Agents of the BOC-Customs Intelligence and Investigation Service (CIIS) under director Filomeno Vicencio Jr. almost bungled an entrapment operation that the Philippine Drug Enforcement Group (PDEA) and the Customs Investigation Office-Frankfurt Department of Drugs in Germany took two years to plan.
Morales said he already gave instructions for the BOC to create new rules that would help their agents identify whether imported shipments are legal or illegal.
“Under the proposed guidelines, appropriate measures will be put in place to ensure that the procedures on the (controlled delivery) operation are well-coordinated and the people on the ground are properly informed,” he added.
The BOC chief also said he has no plans of imposing sanctions on Vicencio and would leave the matter up to Malacañang “because he (Vicencio) is a presidential appointee.”
“Our jobs in Customs are highly technical so we have to clearly define what is a controlled delivery in the first place. He (Vicencio) is new in the bureau, he may not be aware of (such operations),” Morales said.

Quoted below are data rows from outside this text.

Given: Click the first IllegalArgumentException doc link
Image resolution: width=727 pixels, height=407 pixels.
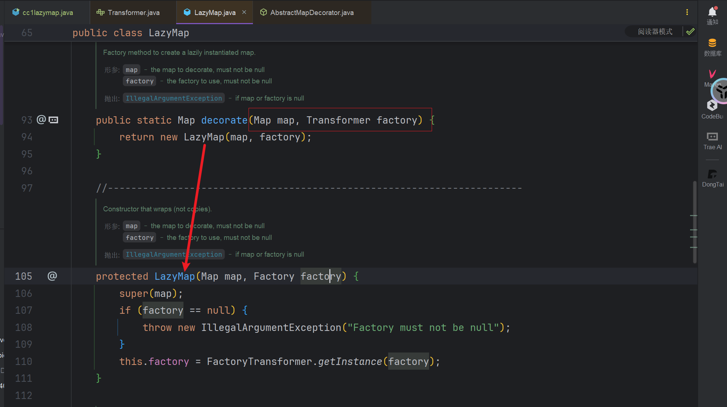Looking at the screenshot, I should 174,98.
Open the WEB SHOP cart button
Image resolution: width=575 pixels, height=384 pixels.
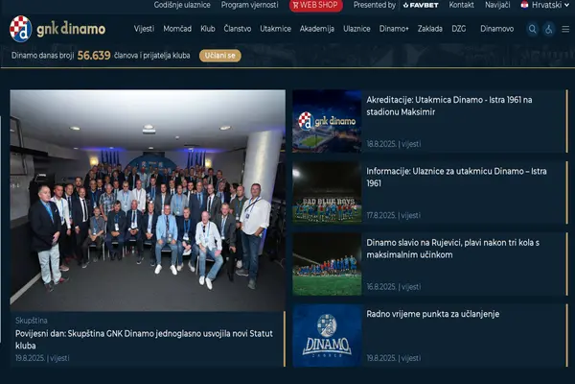click(315, 5)
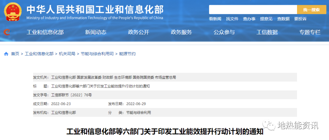The image size is (329, 140).
Task: Click the home icon in breadcrumb
Action: coord(6,54)
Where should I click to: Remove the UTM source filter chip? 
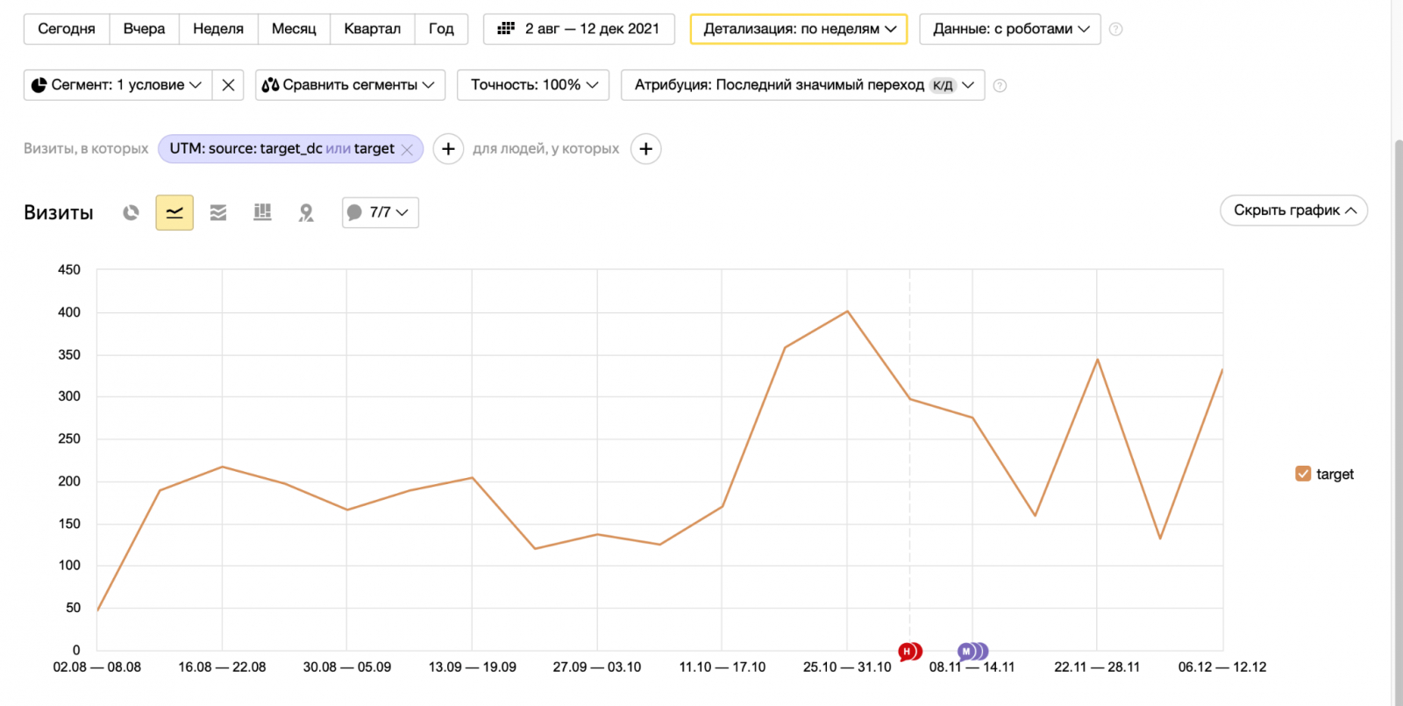point(407,150)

He admitted there was a “miscommunication” between some CIIS officials that led to the lapses in the anti-drug operation.
The German agent, who was posing as a drug trafficker, arrived at the NAIA at around 5 p.m. last Nov. 11 allegedly carrying cocaine. He was supposed to conduct a “door-to-door delivery” of the prohibited substance to an address in Metro Manila.

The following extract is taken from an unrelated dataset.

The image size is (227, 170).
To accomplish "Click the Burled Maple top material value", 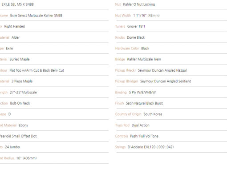I will (x=20, y=59).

The PDEA and German Customs reportedly agreed that since it was a “controlled delivery” the law enforcers would allow him to pass through, but BOC agents exposed him and his mission when they arrested him at the airport. He was later turned over to the PDEA when it was found that he was in the country to take part in an entrapment operation.
Insiders at the BOC earlier said the agency was “put in a bad light” because of the bungled operation. “The German Customs even described that the Customs in the Philippines was ‘lousy,’” they said.
But the source said they could not blame their German counterparts for criticizing the BOC. “It was a government-to-government operation that would have gone smoothly if one of the agency officials did not expose the operation prematurely. The German agent had papers that legalized him carrying the cocaine.”